Редакционный скороход помчался с повесткой к писателю Молдаванцеву, и уже на другой день Молдаванцев сидел на купеческом диване в кабинете редактора.

– Вы понимаете, – втолковывал редактор, – это должно быть занимательно, свежо, полно интересных приключений. В общем, это должен быть советский Робинзон Крузо. Так, чтобы читатель не мог оторваться.

– Робинзон – это можно, – кратко сказал писатель.

– Только не просто Робинзон, а советский Робинзон.

– Какой же еще! Не румынский!

Писатель был неразговорчив. Сразу было видно, что это человек дела.

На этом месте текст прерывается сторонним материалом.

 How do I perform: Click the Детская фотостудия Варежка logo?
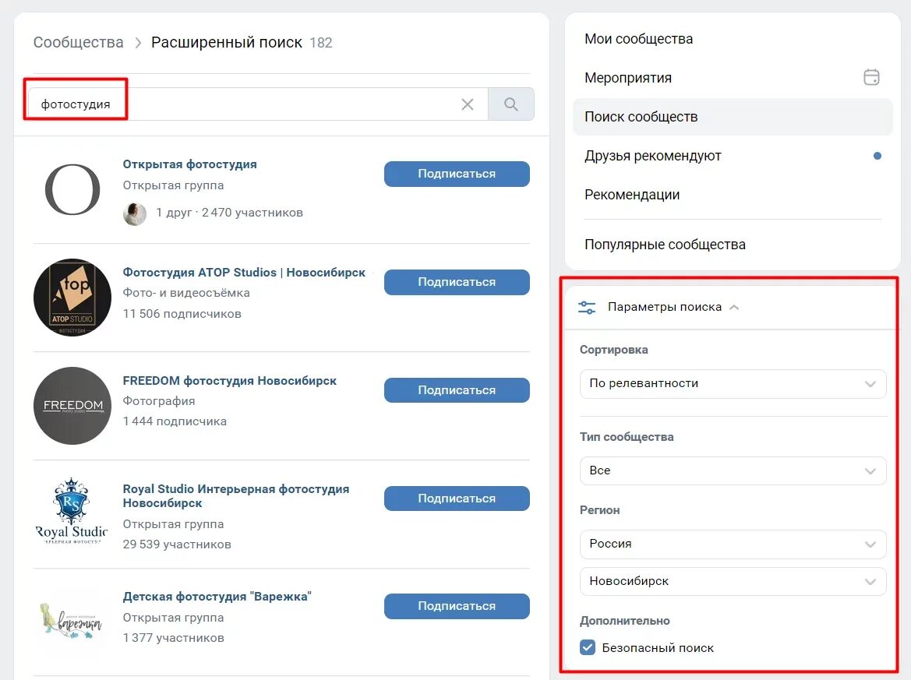(x=72, y=620)
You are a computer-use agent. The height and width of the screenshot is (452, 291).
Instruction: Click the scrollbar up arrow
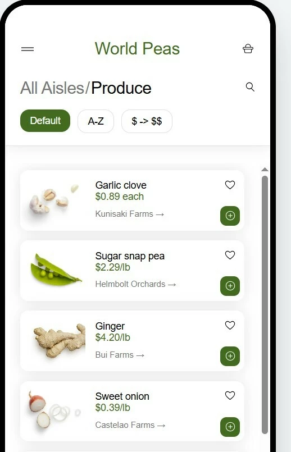point(265,170)
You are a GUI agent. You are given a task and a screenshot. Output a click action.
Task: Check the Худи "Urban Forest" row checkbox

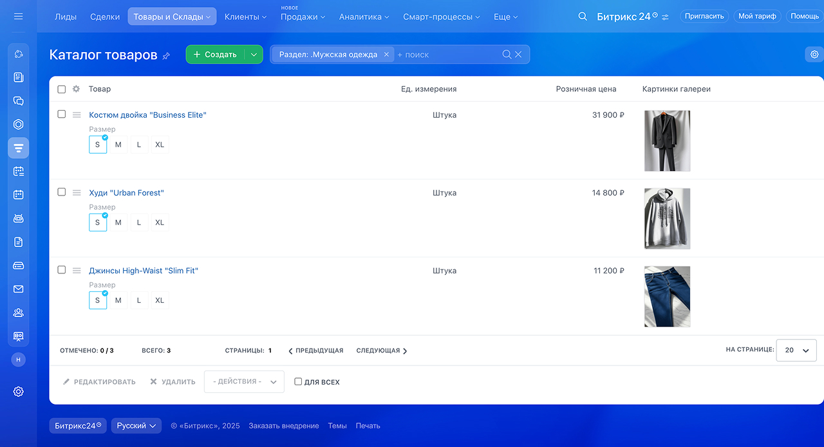62,192
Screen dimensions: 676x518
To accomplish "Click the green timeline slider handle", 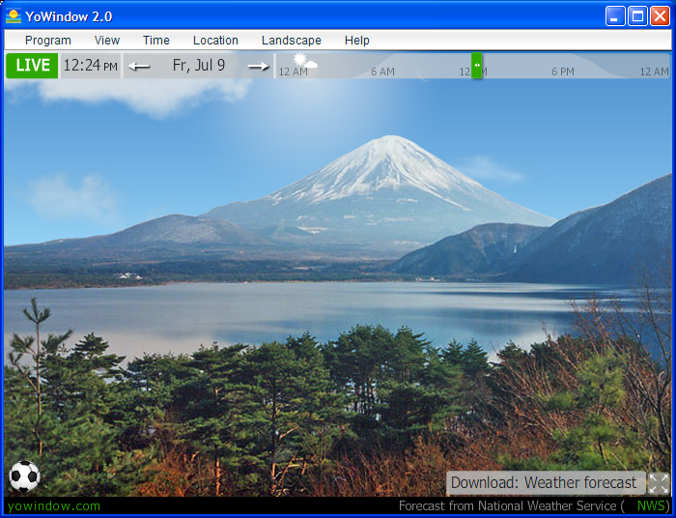I will pyautogui.click(x=477, y=66).
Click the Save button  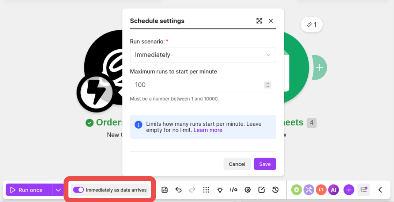click(265, 164)
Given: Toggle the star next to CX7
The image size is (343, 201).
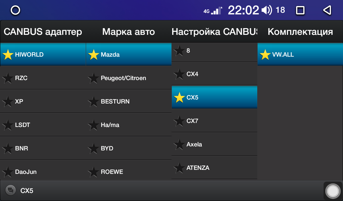Looking at the screenshot, I should [x=179, y=121].
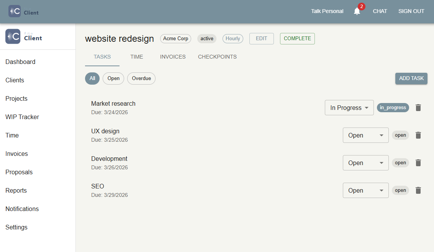Viewport: 434px width, 252px height.
Task: Click the ADD TASK button
Action: tap(411, 78)
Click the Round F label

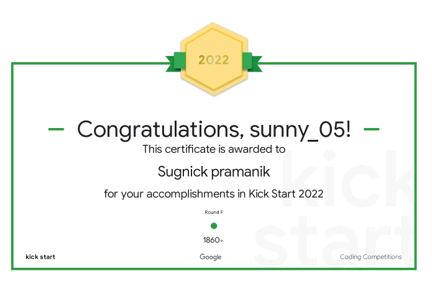tap(214, 213)
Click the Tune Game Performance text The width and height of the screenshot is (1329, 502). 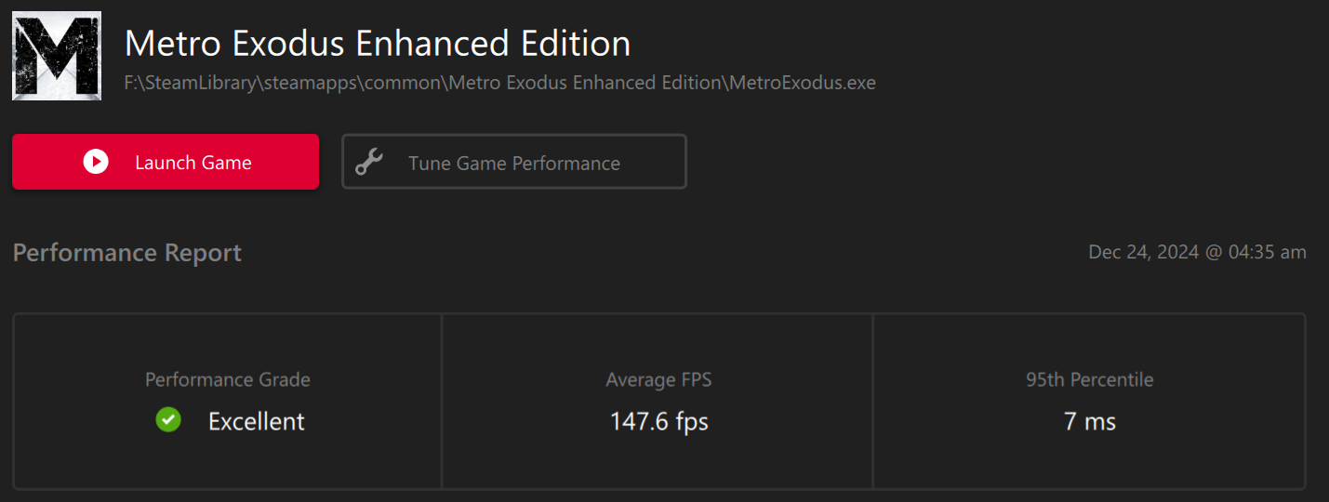[514, 164]
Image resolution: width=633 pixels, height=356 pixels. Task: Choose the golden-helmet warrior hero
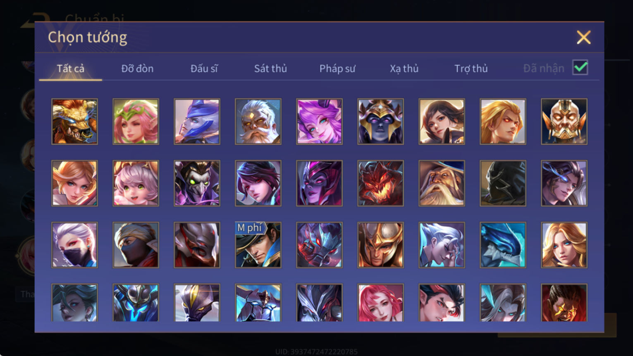[380, 245]
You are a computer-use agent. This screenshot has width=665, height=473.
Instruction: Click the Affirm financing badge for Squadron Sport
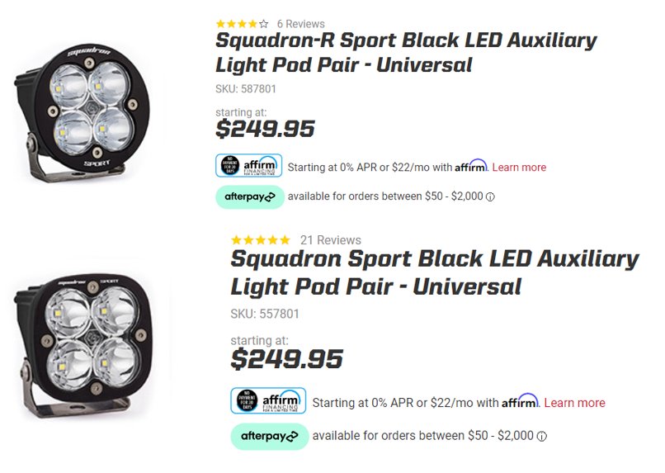click(x=268, y=400)
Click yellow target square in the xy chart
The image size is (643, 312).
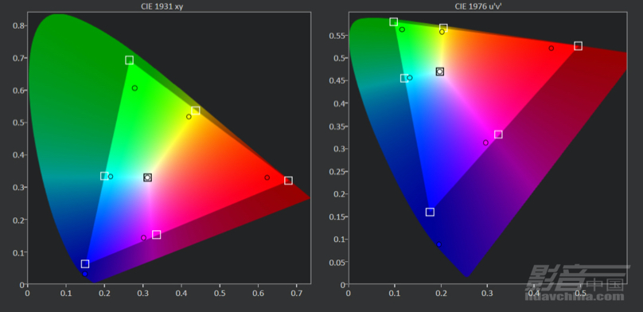click(196, 111)
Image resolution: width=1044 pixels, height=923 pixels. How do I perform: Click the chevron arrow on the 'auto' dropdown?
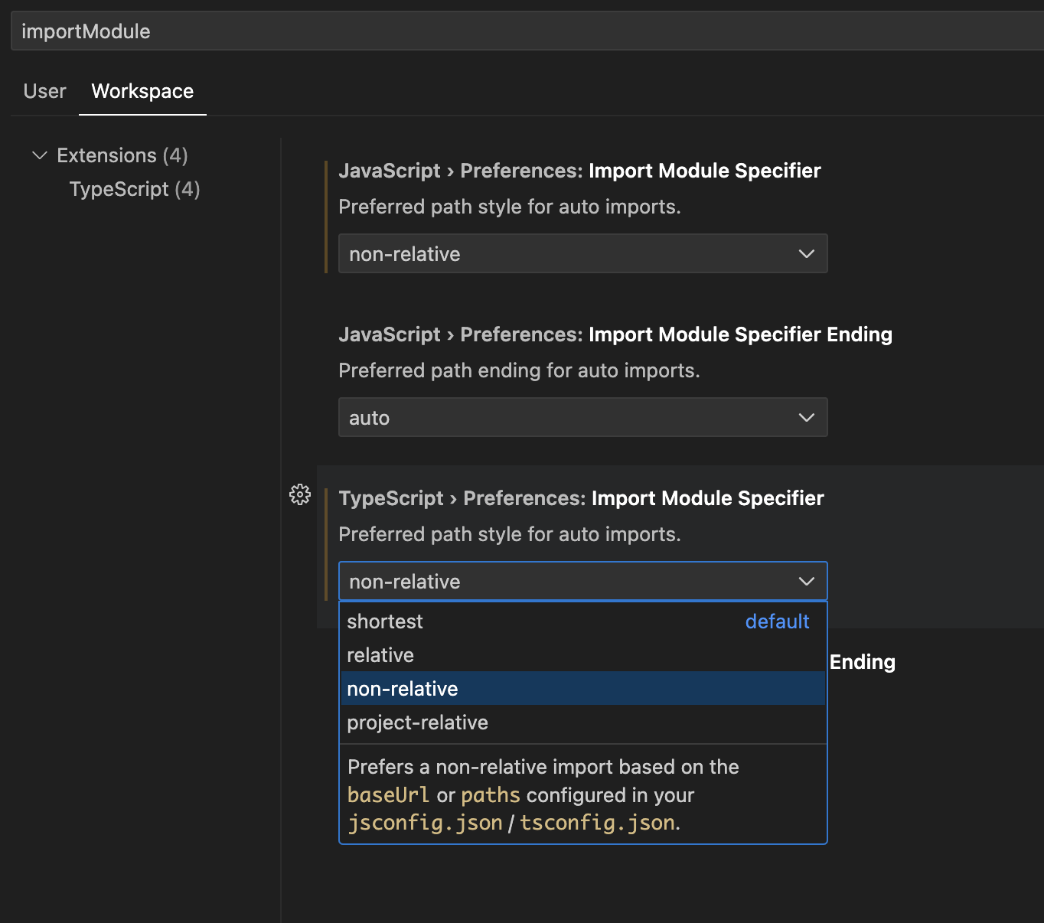tap(807, 417)
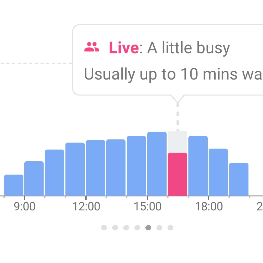Select the last pagination dot
263x263 pixels.
[170, 228]
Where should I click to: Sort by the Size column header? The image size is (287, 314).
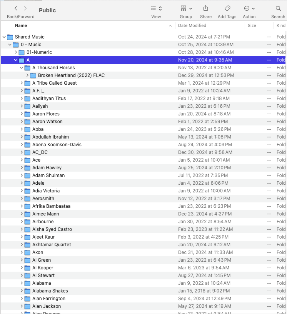(252, 25)
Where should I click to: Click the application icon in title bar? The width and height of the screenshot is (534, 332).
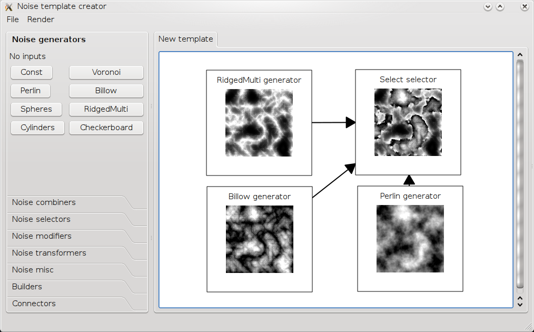click(x=8, y=7)
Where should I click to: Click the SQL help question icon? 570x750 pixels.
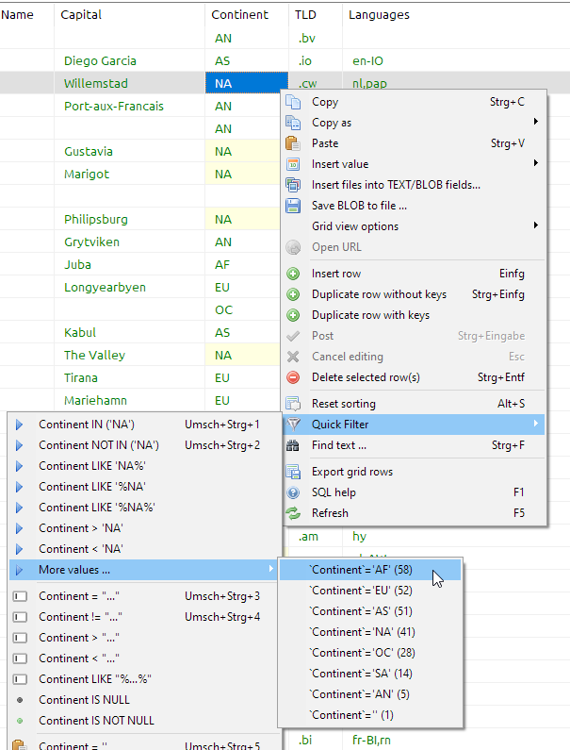pyautogui.click(x=293, y=492)
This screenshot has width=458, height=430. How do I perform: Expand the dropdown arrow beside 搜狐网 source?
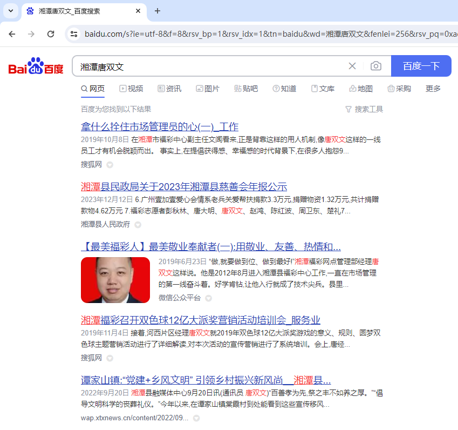click(x=110, y=165)
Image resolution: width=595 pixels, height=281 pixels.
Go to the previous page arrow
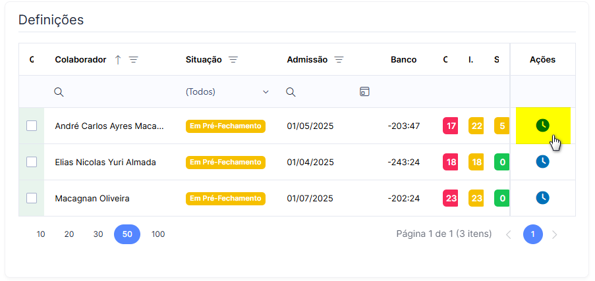click(509, 235)
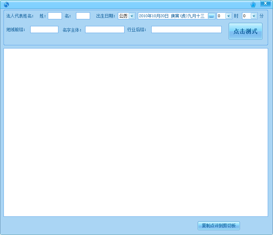
Task: Click the 出生日期 label
Action: (106, 16)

И действительно, роман поспел к условленному сроку. Молдаванцев не слишком отклонился от великого подлинника. Робинзон так Робинзон.

Советский юноша терпит кораблекрушение. Волна выносит его на необитаемый остров. Он один, беззащитный, перед лицом могучей природы. Его окружают опасности: звери, лианы, предстоящий дождливый период. Но советский Робинзон, полный энергии, преодолевает все препятствия, казавшиеся непреодолимыми. И через три года советская экспедиция находит его, находит в расцвете сил. Он победил природу, выстроил домик, окружил его зеленым кольцом огородов, развел кроликов, сшил себе толстовку из обезьяньих хвостов и научил попугая будить себя по утрам словами: «Внимание! Сбросьте одеяло, сбросьте одеяло! Начинаем утреннюю гимнастику!»

– Очень хорошо, – сказал редактор, – а про кроликов просто великолепно. Вполне своевременно. Но, вы знаете, мне не совсем ясна основная мысль произведения.

– Борьба человека с природой, – с обычной краткостью сообщил Молдаванцев.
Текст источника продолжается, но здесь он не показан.